A Hard Day also struggles in communicating the panic of the detective's cover-up maneuvers and the degree that it goes unnoticed around his fellow cops, touching on the complicated balance between what to show the audience and how to maintain a believable atmosphere. From the moment he plows into his John Doe, Lee Sun-kyun telegraphs a twitchy, alarmed performance that should naturally draw a lot of suspicion in a precinct full of corrupt cops -- especially in the midst of Internal Affairs scrutiny -- yet it largely gets disregarded or outright overlooked. The exchange, of course, comes in the fact that we're allowed to observe the unfiltered anxiety of a guy dealing with stress beyond his threshold, yielding a lot of gratifying surges of sweaty, wide-eyed suspense amid ringing phones and rifling through evidence at the office.

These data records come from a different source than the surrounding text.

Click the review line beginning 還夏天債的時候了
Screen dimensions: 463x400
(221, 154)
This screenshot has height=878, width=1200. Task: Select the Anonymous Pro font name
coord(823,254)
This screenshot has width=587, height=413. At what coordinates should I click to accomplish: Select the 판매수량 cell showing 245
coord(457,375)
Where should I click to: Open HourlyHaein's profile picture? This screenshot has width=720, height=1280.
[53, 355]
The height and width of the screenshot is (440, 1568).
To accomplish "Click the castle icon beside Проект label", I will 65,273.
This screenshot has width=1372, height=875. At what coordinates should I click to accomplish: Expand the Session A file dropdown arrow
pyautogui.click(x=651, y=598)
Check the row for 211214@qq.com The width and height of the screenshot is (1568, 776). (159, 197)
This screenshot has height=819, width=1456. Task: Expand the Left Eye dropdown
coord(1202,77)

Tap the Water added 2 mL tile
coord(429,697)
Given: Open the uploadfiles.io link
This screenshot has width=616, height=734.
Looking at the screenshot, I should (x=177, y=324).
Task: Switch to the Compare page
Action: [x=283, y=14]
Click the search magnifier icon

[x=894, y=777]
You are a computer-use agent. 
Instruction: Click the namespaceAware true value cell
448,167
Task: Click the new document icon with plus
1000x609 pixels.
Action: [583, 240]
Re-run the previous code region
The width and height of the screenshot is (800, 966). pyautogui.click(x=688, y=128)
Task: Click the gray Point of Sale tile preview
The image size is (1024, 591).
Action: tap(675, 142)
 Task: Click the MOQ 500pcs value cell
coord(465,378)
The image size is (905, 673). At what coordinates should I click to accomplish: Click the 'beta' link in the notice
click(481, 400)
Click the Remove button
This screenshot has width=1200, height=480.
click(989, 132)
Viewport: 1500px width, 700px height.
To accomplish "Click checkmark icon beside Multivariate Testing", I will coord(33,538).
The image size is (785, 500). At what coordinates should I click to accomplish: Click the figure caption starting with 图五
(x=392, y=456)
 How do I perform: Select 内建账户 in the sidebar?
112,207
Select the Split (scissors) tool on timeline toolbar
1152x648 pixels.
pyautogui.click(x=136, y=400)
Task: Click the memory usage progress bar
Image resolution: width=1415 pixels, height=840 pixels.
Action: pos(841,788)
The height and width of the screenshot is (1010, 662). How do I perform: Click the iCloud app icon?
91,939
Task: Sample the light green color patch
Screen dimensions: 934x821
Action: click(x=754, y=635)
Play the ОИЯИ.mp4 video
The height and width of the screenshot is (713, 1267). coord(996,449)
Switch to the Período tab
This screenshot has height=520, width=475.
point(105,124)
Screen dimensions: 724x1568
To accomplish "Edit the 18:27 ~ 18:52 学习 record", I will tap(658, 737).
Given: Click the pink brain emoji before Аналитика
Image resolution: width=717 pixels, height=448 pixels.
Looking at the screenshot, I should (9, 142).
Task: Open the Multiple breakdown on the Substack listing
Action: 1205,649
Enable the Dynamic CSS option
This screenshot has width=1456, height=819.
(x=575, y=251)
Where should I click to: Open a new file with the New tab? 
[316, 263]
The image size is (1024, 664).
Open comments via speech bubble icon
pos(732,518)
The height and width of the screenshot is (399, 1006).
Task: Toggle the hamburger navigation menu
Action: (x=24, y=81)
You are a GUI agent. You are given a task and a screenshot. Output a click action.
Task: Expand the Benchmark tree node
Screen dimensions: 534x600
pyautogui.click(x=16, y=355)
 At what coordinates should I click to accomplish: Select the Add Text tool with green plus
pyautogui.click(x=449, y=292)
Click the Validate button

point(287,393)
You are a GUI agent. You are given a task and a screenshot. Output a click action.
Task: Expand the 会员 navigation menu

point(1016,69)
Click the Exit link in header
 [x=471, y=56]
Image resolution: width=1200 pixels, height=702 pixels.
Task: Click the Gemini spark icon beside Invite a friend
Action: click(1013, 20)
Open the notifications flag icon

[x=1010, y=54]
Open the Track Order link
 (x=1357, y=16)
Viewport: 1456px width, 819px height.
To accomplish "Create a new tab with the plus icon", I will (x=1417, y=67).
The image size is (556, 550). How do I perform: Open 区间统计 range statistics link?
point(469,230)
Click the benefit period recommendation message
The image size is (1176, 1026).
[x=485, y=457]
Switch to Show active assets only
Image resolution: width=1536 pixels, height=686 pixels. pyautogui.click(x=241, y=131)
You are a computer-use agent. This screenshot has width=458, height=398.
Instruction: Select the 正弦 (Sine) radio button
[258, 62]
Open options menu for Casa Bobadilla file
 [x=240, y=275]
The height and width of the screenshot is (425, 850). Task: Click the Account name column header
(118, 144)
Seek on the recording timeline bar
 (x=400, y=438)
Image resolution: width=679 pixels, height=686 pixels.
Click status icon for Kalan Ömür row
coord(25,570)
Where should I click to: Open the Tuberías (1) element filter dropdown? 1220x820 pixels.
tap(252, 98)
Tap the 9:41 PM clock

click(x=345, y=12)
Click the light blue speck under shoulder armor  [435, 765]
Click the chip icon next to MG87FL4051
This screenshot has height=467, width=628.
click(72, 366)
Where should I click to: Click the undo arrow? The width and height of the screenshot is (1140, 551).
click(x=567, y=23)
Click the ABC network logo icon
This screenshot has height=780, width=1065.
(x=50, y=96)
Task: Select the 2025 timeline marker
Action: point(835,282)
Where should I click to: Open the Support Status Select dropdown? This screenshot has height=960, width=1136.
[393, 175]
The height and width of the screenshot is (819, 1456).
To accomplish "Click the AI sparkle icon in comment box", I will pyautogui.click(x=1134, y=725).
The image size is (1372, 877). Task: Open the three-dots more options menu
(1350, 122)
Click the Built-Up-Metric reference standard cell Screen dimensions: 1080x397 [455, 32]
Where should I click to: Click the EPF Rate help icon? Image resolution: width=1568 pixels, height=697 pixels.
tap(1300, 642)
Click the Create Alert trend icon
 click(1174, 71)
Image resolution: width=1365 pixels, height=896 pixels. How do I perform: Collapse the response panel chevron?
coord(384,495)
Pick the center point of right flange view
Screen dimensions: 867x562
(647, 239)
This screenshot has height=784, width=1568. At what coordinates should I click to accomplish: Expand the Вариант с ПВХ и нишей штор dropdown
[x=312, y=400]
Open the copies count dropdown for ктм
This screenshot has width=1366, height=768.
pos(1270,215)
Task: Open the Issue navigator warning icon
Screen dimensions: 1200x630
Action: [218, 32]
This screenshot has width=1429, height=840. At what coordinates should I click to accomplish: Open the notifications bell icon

His persona practically broadcasts that he's hiding something, though, and only so much of that can be brushed aside due to the loss of his mother, another example of the writer-director leaning on an unconvincing excuse to keep the thrills coming.

And come they do, especially once the identity of the blackmailer steps into the light. Yet, like many other mysteries, A Hard Day gets too wrapped up in the inventiveness of zany circumstances to nail its landing as a credible whodunit, relying on peculiar happenstance to fuel the motivations of Detective Gun-Soo's foe. Following a reveal that's both anticlimactic and erroneous, the tension continues to escalate with a loosening grasp on practicality, weakening the detective's grasp on the situation and beefing up his antagonist's physical and strategic capabilities to significant degrees. Chaos takes over in a rambunctious conclusion that checks off necessary boxes -- a brutal fistfight, a monumental explosion, power fluctuations between the two up until the bitter end -- which, by way of Lee Sun-kyun's direction, never loses energy nor its ability to surprise as it stays true to the film's title. Alas, it's hard to shake off that our detective's day really wouldn't have been so hard with a little more cleverness and less naivete.